Résumé : Dans la banlieue rebelle de Daraya en Syrie, une quarantaine d'hommes décident d'ouvrir une bibliothèque clandestine rassemblant tous les ouvrages récupérés sous les décombres de la ville.

La correspondance par Skype retranscrite par D. Minoui, grand reporter, est un hymne à la liberté et montre le quotidien des Syriens insoumis.

Livre&vous :

√ Ce récit nous propose de suivre les échanges entre l‘auteur qui est journaliste et les assiégés de Daraya, en Syrie, qui reconstituent une bibliothèque dans les ruines de leur ville, et découvrent combien les livres peuvent les aider à mieux vivre les conditions très difficiles du siège. Ce livre est un formidable éloge des livres, « armes d’instruction massive », ainsi qu’un hommage à tous les syriens qui se sont battus au nom de la liberté. A lire absolument.

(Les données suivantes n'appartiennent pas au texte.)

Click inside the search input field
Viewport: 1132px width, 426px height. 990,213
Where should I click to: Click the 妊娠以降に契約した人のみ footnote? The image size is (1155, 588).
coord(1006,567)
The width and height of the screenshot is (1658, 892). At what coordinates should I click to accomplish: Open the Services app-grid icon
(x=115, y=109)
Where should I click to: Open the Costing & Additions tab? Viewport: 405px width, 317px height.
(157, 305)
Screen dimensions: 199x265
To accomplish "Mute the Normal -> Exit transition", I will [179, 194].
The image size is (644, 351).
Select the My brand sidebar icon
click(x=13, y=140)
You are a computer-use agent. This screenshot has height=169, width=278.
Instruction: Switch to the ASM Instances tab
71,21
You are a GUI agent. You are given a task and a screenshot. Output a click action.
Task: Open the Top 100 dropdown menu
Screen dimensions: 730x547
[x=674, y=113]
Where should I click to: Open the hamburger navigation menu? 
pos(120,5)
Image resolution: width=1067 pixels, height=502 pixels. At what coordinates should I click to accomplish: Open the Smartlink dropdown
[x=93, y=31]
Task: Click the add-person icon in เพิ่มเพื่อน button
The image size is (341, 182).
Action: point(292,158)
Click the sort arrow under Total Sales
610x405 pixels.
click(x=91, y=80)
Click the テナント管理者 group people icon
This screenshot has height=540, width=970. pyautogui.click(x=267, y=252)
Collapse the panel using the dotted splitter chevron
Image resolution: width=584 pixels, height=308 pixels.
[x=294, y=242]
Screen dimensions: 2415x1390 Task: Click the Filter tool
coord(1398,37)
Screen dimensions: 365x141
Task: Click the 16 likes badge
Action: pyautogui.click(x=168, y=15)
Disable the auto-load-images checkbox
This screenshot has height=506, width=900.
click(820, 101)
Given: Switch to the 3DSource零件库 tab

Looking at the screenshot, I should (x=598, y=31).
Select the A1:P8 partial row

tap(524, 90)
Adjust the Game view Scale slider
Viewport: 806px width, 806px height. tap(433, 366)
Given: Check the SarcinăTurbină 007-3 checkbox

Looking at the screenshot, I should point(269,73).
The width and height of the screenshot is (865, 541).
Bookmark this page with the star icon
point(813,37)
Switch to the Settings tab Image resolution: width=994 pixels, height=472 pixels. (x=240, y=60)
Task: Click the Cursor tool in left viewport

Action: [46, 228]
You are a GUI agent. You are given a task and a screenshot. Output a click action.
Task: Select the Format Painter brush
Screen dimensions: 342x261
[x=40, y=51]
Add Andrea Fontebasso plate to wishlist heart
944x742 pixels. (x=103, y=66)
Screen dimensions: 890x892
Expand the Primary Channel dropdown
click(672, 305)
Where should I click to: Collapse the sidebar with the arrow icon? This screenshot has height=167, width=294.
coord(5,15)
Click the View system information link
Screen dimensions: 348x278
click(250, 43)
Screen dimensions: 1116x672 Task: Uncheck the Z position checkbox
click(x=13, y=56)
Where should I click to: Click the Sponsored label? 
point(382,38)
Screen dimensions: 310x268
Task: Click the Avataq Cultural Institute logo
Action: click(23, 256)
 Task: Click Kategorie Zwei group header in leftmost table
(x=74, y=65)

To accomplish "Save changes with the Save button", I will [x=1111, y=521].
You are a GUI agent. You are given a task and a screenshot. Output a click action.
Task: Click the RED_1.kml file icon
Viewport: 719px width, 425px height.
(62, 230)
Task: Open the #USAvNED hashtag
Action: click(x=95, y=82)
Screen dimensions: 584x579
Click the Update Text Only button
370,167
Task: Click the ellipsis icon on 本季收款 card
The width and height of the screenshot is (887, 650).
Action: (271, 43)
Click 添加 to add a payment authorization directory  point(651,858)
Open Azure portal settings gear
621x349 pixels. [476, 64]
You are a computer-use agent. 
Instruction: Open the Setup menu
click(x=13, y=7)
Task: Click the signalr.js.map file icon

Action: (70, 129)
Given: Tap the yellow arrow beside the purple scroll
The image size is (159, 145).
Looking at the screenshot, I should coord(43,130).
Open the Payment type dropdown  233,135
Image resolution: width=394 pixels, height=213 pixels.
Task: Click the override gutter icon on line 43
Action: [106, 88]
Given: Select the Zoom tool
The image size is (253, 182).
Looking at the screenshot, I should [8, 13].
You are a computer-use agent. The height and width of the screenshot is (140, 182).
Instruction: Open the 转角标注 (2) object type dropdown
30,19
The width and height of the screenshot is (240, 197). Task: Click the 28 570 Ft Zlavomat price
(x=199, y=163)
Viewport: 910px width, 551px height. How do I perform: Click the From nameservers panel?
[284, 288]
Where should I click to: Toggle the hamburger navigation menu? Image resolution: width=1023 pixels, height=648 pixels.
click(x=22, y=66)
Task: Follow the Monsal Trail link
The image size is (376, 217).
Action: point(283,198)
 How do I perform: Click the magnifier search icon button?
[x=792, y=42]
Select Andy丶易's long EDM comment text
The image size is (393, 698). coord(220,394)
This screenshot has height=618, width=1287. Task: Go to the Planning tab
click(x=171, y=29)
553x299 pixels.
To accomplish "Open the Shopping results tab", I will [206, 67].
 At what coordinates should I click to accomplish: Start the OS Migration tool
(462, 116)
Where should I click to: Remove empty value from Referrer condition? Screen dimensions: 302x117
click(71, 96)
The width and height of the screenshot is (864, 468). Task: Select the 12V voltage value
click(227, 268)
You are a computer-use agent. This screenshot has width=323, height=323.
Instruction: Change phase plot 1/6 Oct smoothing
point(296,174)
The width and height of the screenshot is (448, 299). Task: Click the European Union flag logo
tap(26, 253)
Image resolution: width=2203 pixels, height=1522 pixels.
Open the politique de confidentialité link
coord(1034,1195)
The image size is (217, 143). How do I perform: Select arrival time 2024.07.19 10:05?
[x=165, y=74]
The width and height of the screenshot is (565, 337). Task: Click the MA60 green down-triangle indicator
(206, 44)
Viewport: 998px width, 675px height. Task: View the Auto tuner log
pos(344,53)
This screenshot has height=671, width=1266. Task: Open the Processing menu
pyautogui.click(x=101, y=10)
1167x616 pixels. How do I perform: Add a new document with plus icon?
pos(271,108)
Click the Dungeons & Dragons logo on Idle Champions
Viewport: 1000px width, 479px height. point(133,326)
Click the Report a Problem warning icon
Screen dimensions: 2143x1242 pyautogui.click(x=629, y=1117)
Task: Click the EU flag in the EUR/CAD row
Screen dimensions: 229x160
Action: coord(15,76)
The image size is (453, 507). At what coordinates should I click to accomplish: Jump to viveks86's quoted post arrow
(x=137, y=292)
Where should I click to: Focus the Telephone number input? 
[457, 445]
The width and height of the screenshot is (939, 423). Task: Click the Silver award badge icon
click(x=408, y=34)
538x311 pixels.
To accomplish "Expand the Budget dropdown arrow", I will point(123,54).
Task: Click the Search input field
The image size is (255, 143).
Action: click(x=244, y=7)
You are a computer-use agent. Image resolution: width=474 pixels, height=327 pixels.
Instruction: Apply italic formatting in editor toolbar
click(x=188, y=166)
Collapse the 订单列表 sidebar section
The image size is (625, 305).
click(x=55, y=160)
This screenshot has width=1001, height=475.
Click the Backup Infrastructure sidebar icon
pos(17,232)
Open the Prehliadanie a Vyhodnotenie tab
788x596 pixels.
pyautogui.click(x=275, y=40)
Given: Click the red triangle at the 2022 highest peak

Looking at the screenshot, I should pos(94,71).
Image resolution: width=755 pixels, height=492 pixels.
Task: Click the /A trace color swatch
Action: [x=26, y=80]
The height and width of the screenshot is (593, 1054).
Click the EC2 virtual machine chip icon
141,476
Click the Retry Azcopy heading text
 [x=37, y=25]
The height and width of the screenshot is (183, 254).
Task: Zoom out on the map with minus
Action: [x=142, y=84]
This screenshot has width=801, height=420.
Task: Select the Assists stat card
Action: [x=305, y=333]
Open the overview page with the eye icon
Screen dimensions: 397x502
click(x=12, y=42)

√  Lire pour exister. Lire pour s’épanouir. Lire pour rester vivant. Lire pour rester humain. Lire pour être libre. Qui peut ne pas croire au pouvoir des livres. « Les passeurs de livres de Daraya » ouvre une nouvelle fenêtre dans mon esprit. Instructif. A découvrir.

√  Ce livre m'a bouleversée, c'est le récit magnifique et terrifiant de la vie de jeunes résistants qui se battent pour la liberté de leur ville en Syrie, ville pilonnée quotidiennement par les bombardements et les attaques chimiques du régime de Bachar El Hasssad. Dans ce combat qui durera quatre ans, ils créent une bibliothèque en sauvant des ruines, les livres dont ils notent avec respect le nom de leurs propriétaires. Cette bibliothèque souterraine, au sens propre, devient alors leur bulle d'existence, leur lieu de vie, de résistance solidaire. Ce qui est extraordinaire, c'est que ceux qui avaient l'habitude de lire, ont su faire découvrir aux autres qui lisaient peu ou pas du tout le pouvoir de la lecture et la liberté que cela procure face à l'embrigadement qu'on veut leur imposer, qu'il soit politique ou religieux. Ils sont persuadés que ceux-ci sont les garants de leur liberté parce qu'ils leur apportent réflexion, intelligence, liberté ou évasion.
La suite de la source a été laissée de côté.